Best practices for SSD

Chris Murphy lists at colorremedies.com
Thu Feb 6 23:35:55 UTC 2014


On Feb 6, 2014, at 7:43 AM, Wade Hampton <wadehamptoniv at gmail.com> wrote:

> - partition on a 1M boundary

Has been this way by default for some time.

> - use native partitions, not LVM (for TRIM)

Well this wouldn't be a reason to not use LVM, I'd come up with something else, like it's a PITA to do what it suggests is easy like resizing. For a single drive, I see no point.

> - mount using relatime (or noatime for CentOS 5)

This is the default for ext4, XFS, and Btrfs anyway.

> - mount using discard (or use the fstrim program periodically)

The discard/TRIM debate can be found in the archives and also on devel@ archives, and on XFS archives. Not all SSDs perform that well with discard mount option because TRIM is a non-queued command, therefore for TRIM commands to be issued the drive cache must be cleared of all other commands and this can actually make things slower. So really it depends on your workload type, and the SSD you're using. I wouldn't assume you must have this enabled. Pretty much every source on this has been wrong, notable the crap resulting from coverage of Ubuntu moving to discard by default.

> - use EXT4

Why? You can use ext4, XFS or Btrfs. If anything the reverse order of that is how much fs dev emphasis on ssd optimization there's been.


> Other recommendations I have seen recommended:
> - move some temporary files to tempfs

> - move /tmp to RAM:  /etc/fstab

This is the default since Fedora 18.

> - change I/O scheduler by adding "elevator=noop" to boot parms

It's an open debate on whether deadline or noop is better for SSDs. It depends on the workload. Either is probably better than CFQ which is still the default for 3.14 kernels in koji. It's not like CFQ is hideous or anything. You're unlikely to notice a difference unless you're doing a lot of reads and write, or parallel tasks to multiple drives. I'm currently using deadline with Btrfs and SSD.

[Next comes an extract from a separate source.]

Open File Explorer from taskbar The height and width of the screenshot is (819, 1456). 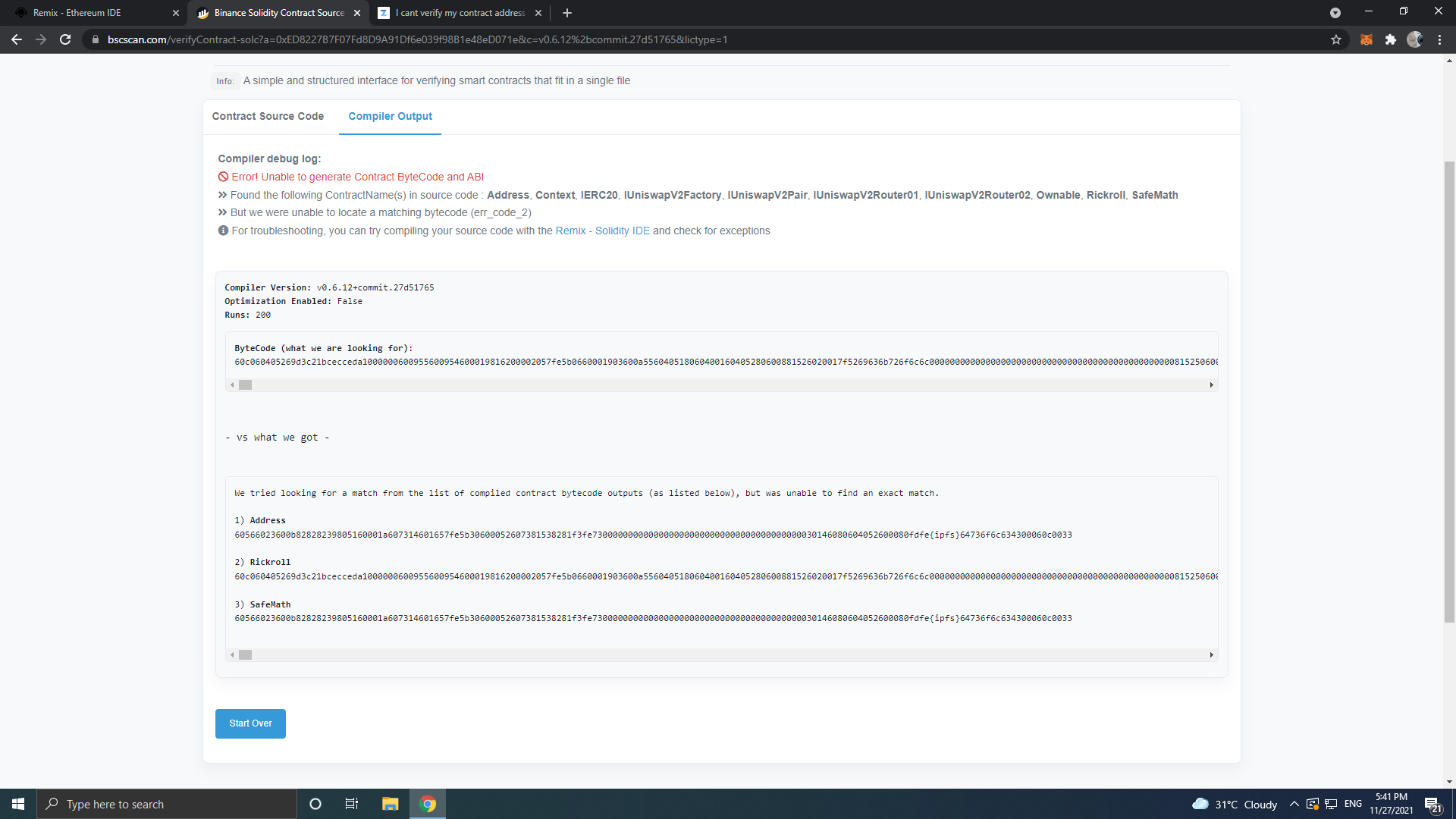390,804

Add it to /etc/default/grub in GRUB_CMDLINE_LINUX= and then
grub2-mkconfig -o /boot/grub2/grub.cfg      # on BIOS
grub2-mkconfig -o /boot/efi/EFI/fedora/grub.cfg  # on UEFI



> - reduce swappiness:  /etc/sysctl.conf 
>       vm.swappiness=1
>       vm.vfs_cache_pressure=50

I wouldn't do this. If swap is needed, then swap is needed. If you don't like that, get more RAM. If you're nervous about the SSD being worn due to swap, then again, get more RAM. Conversely, you're unlikely to put that much wear on it with normal swap usage.

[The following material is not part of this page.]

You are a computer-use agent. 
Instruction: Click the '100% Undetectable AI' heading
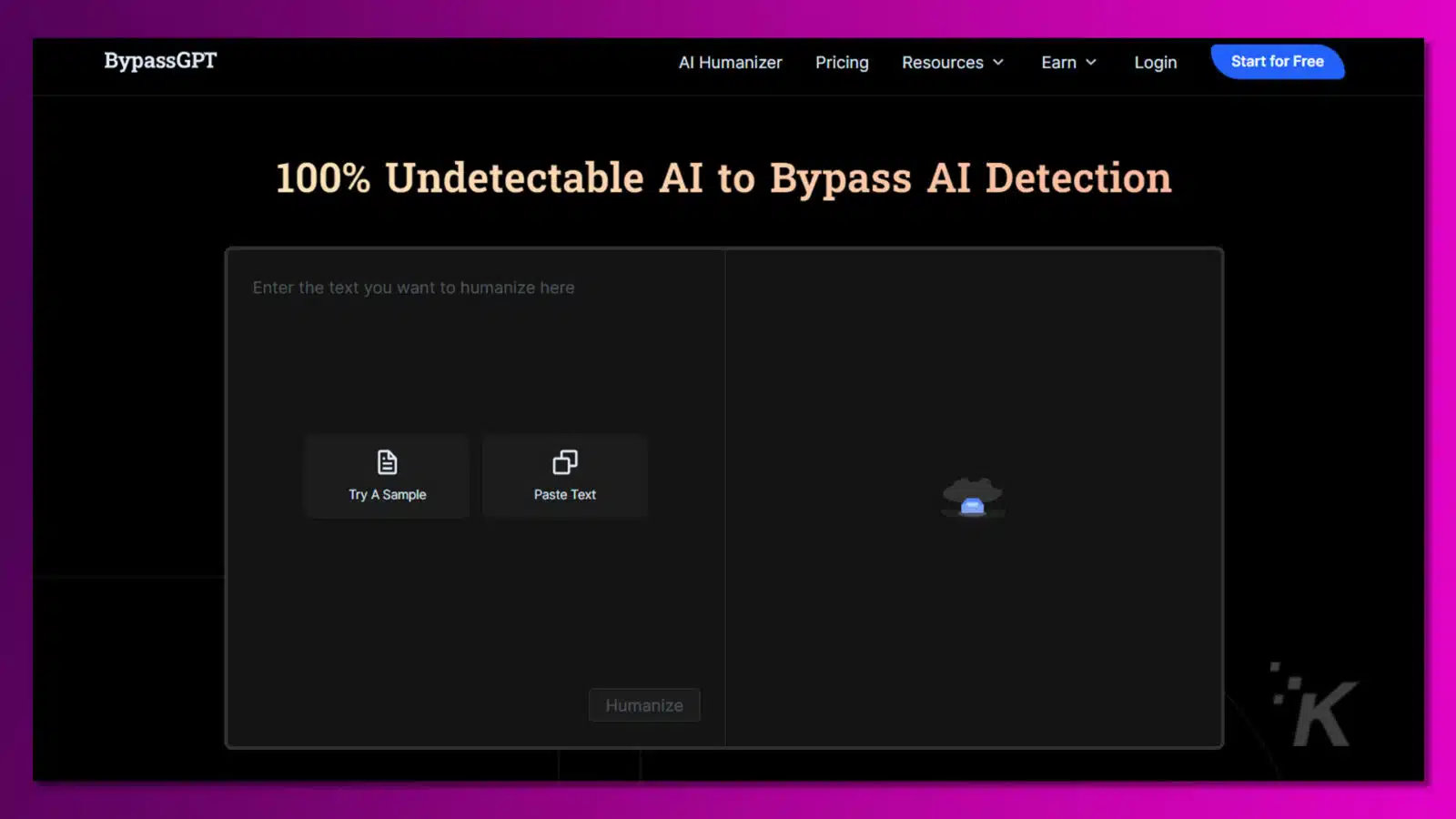click(723, 177)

A cute trick I read on the XFS list some weeks back was using an SSD with a large pile of swap so that a system with limited RAM was able to do an xfs_repair on a massive file system in much less time than without swap. xfs_repair needs gobs of RAM, but it will use less and you'll just have to wait a whole lot (incredibly) longer. So if it's being used for that instead of getting more RAM, I think you're fine with defaults.